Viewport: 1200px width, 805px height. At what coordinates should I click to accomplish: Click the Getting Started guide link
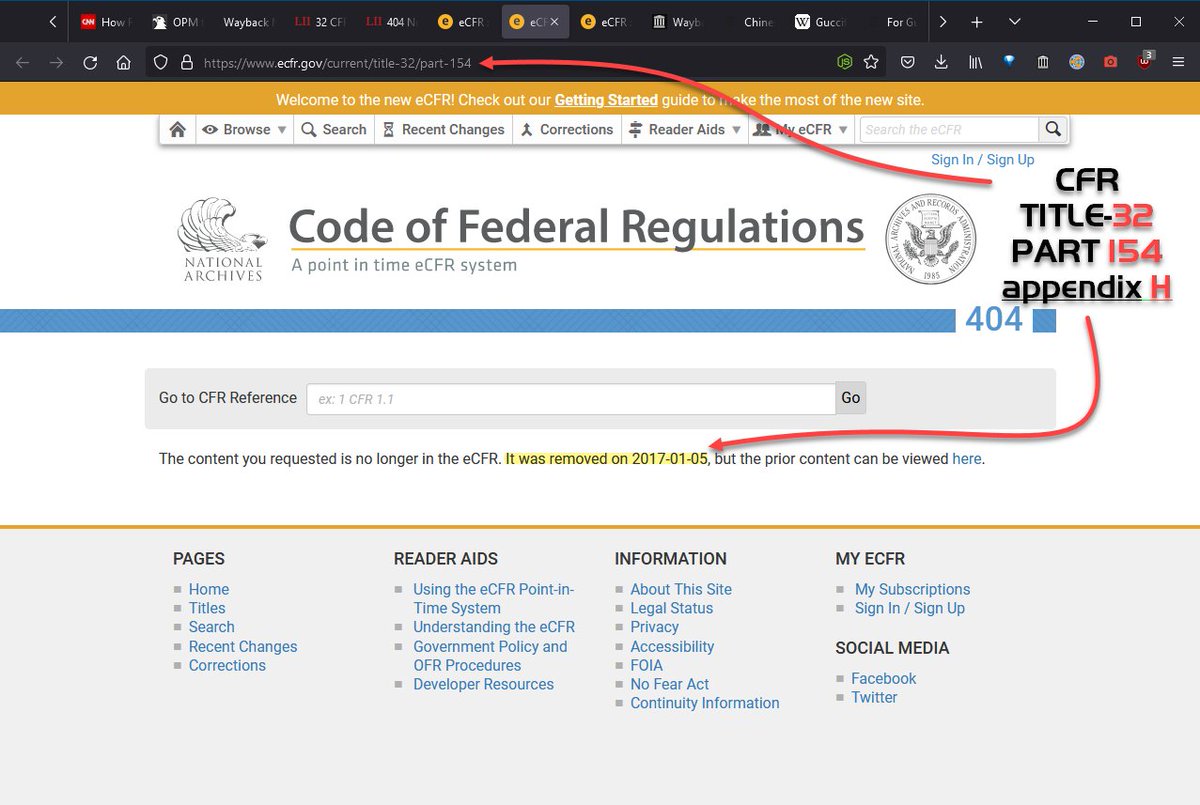pyautogui.click(x=606, y=100)
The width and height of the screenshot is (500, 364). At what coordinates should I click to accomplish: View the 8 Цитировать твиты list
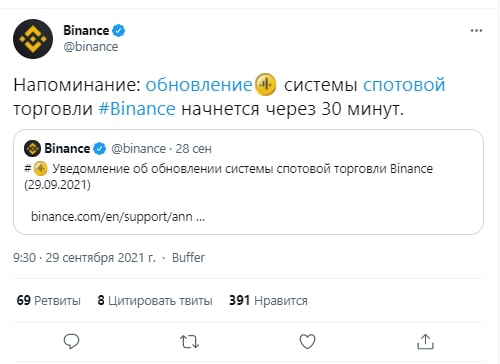tap(155, 300)
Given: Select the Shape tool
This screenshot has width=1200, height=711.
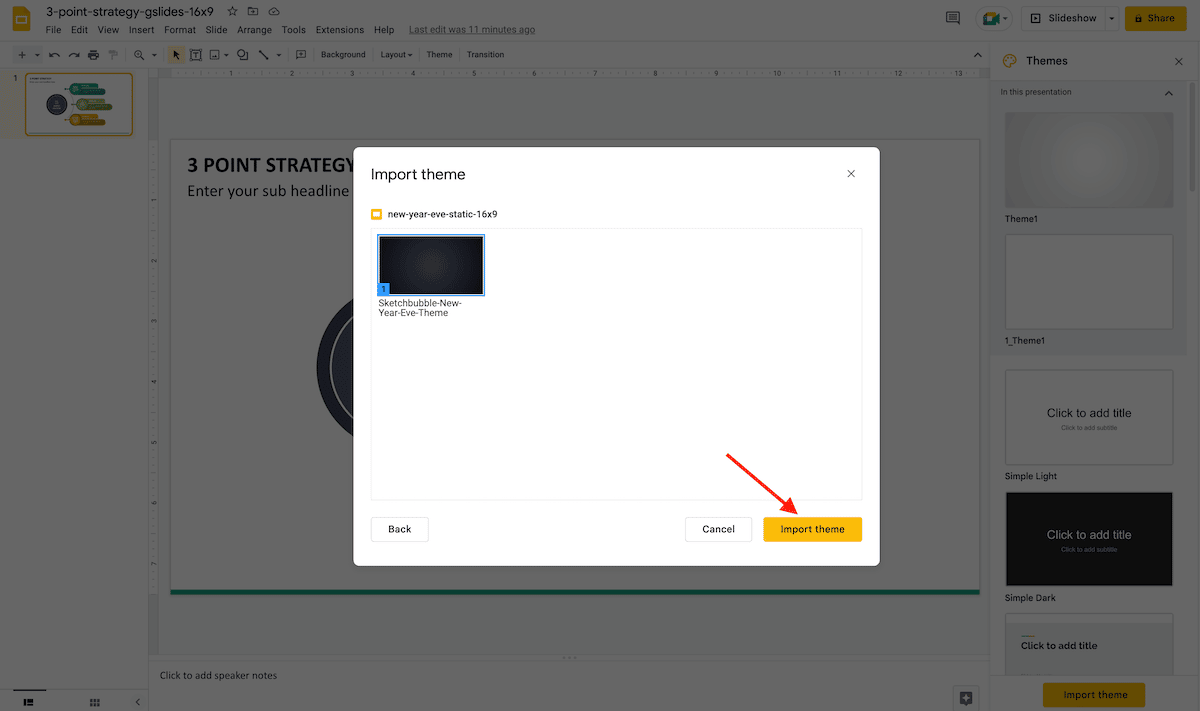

= = = = =

- **Try it**: Give the records again exactly as they stand, so that only the pictures are missing.

- **Completed task**:
Viewport: 1200px width, 805px height. At what coordinates should I click to accomplish: Click the Getting Started guide link
pyautogui.click(x=606, y=100)
The width and height of the screenshot is (500, 364). At what coordinates should I click to accomplish: View the 8 Цитировать твиты list
tap(155, 300)
Given: Select the Shape tool
This screenshot has width=1200, height=711.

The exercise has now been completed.